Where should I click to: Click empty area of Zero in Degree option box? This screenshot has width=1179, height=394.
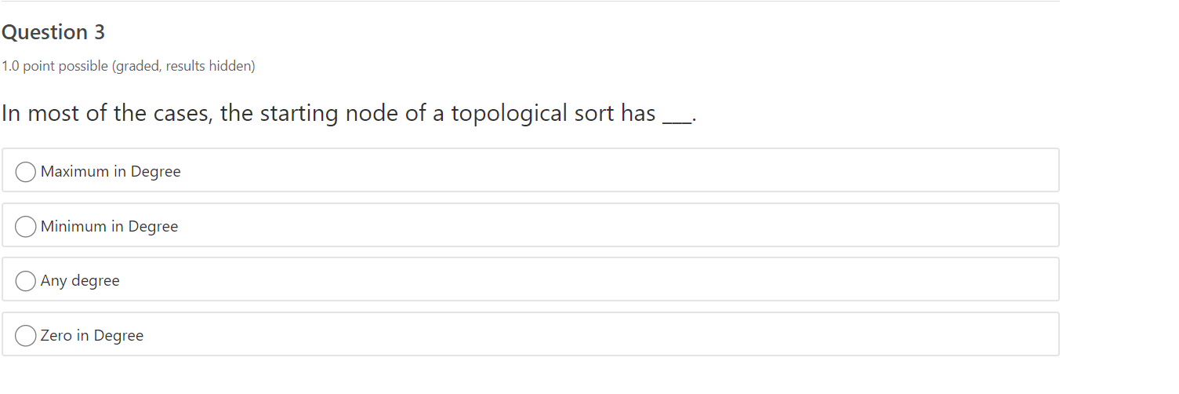(x=604, y=334)
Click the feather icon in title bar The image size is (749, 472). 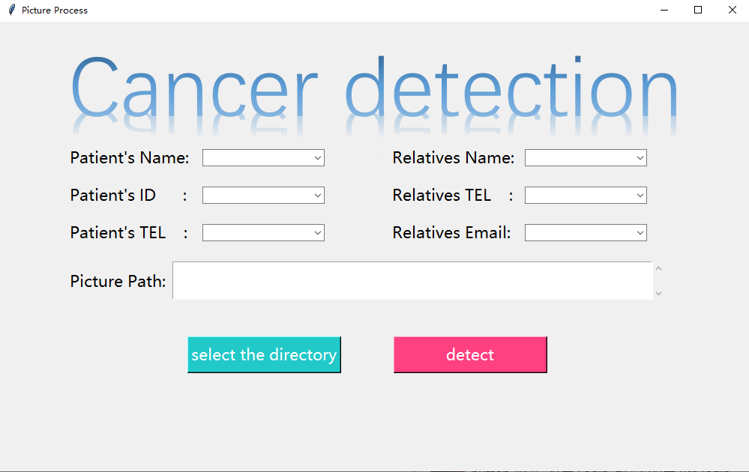(x=12, y=10)
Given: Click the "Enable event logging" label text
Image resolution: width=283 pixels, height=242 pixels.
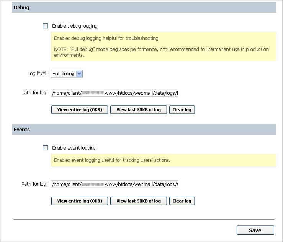Looking at the screenshot, I should point(74,148).
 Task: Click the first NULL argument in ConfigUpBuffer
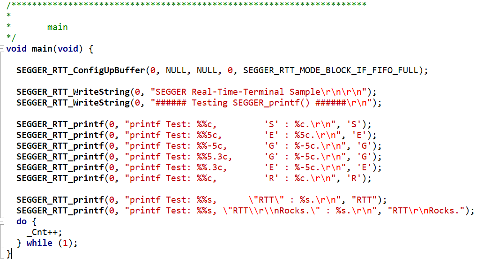tap(176, 70)
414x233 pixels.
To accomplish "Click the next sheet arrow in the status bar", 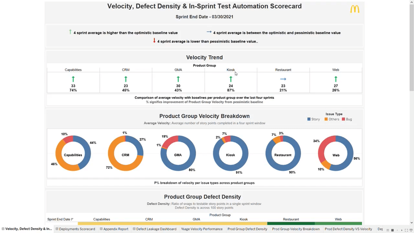I will [x=402, y=230].
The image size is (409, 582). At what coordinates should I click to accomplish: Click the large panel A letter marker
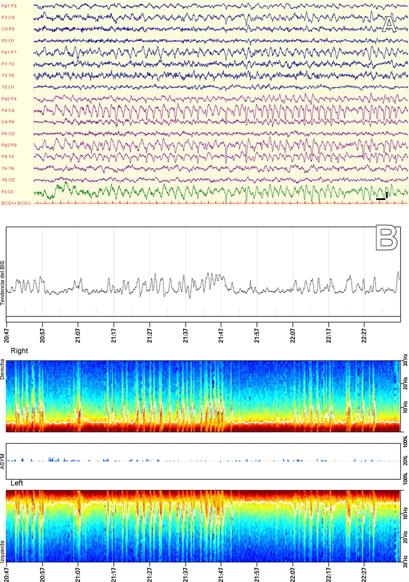(x=389, y=25)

+++

Transcribe nothing but the lines from the one containing "The image size is (409, 582)." through the final line of the records, exactly as written and without pictures.

The image size is (409, 582). At what coordinates should I click to accomplish: Click the large panel A letter marker
(x=389, y=25)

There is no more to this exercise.